Page 93 of Junkyard Dog

“Can you control it?”

“Yeah.”

Pursing her lips, she crossed her arms and sat back in her seat. “Are you going to give me more than one-word answers?”

“Probably.”

When he smirked, she rolled her eyes, the tension in her body releasing a little. “Are you going to sit?”

“Only if you command it.”

Her eyes narrowed.

He gave her a tight smile and looked over to the coffeepot. “Once that fills.” He ran his hand through his hair and shifted his weight. “I should have said this earlier, but whatever I tell you doesn’t leave here.”

Her brows shot up. “Of course not.”

“Not even Max.”

She tilted her head and watched him as he opened a cupboard and pulled out two mugs. Every muscle was tense, the tendons in his neck taut. He had yet to really look at her, the usual fluidity of his movements abrupt while he poured the coffee, wetting a dishcloth to wipe the small spill before he picked up the cups and carried them over.

She inched her hand across the table to his, giving it a quick squeeze of reassurance. He glanced down at her fingers and drew his arm back. “Ask away.”

Ignoring the ripple of hurt that hit her, she lifted her mug. “What are you?”

He grunted and stretched his arms across the back of his seat. “Might as well go big or go home, eh? We’re the original junkyard dog.”

Keeping her face as expressionless as possible, she waved her hand. “Go on.”

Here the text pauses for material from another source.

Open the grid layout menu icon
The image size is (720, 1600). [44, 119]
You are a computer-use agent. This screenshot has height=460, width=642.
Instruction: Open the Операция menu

He took a sip of his coffee and resumed his position. “Once upon a time, there was an old god named Hades. He oversaw the souls of the dead, broke up fights, assigned punishments, all that stuff.” He paused, watching her reactions. “He had a dog named Cerberus that helped him monitor the perimeter to make sure no one got out. Or, in some cases, got in.” He leaned his head back. “You’d be amazed at how many people inadvertently find themselves in realms they shouldn’t be in.”

She leaned forward. “You’re kidding.”

“Woof, baby.”

She downed half her coffee, wincing when it burned down her throat. “Cerberus. The hellhound.” Frowning to recall the image she’d spent sleepless nights erasing from memory, she pointed her pinky at him. “That’s what I saw, isn’t it?”

“Bo, Ryan, and I can exist separately, but the only way to transport ourselves and our kills back to Hades is to unite,” he replied slowly, his attention drifting around the trailer. “And yeah, that’s what you saw.”

She nodded to buy herself time to think, her head struggling to reconcile the three-headed beast she’d seen with the man drinking coffee feet away from her. “Why are you here?”

“Glutton for punishment?” he grumbled. “Our master is a little impulsive and vindictive when it comes to his wife. Some poor dumbass nabbed Seph a few thousand years ago.” He lifted a brow when Charlotte opened her mouth to speak. “Persephone. She was back right away, totally fine, but thanks to Hades and his flippant curses, every male who carries the blood of the Pirithous line has to be eliminated before the job’s done and the hex is satisfied.”

Hunting for signs of deception in the tale he was spinning, she crossed her arms and narrowed her eyes. “How hard could that’ve been? I mean, thousands of years ago? There were, like, five developed civilizations.”

He scoffed. “I made that very point when Hades booted us topside a few hundred years ago. Had he sent us up at the time, the three males carrying the Pirithous line would’ve been dead and gone within the year.” Getting to his feet, he scooped up her mug and refilled it. “Instead, he kept us on the shoreline until the believers dried up and he didn’t need the guard dog anymore. And Seph liked having her golden boys around to show off to her family. So, by the time we were sent topside, the line was all over Europe and Africa. One spinoff in India.” He set her cup down for her. “That one was a real bitch to hunt down.”

She tested the drink before taking a sip. “So this line is the guy who was in the park. The one who attacked me.”

Alex’s expression morphed, his eyes hardening. “I dropped the ball on that one.”

“How so?”

He looked at her pointedly. “I was distracted.” He bit his lower lip and stared at the table. “The Pirithous males turn after their first run-in with one of us. Totally normal guys until we cross paths.” He drummed his fingers along the back of the bench seat. “After the first time, they start to have violent thoughts. Controllable, but dark. They start to hunker down in their future kill zone without realizing what they’re doing. The second run-in triggers the movement from thought to action.” He reached down to rub his ribs. “The sedan hit was the second.”

“Which is why the bodies began turning up,” she mused. “He’d staked out his site.”

He nodded. “I’d scented him in the area months earlier, but hadn’t been able to track him. And by the time I did, the park was knee-deep in dead hikers and I was head over…” He paused. “I was slacking on the job.”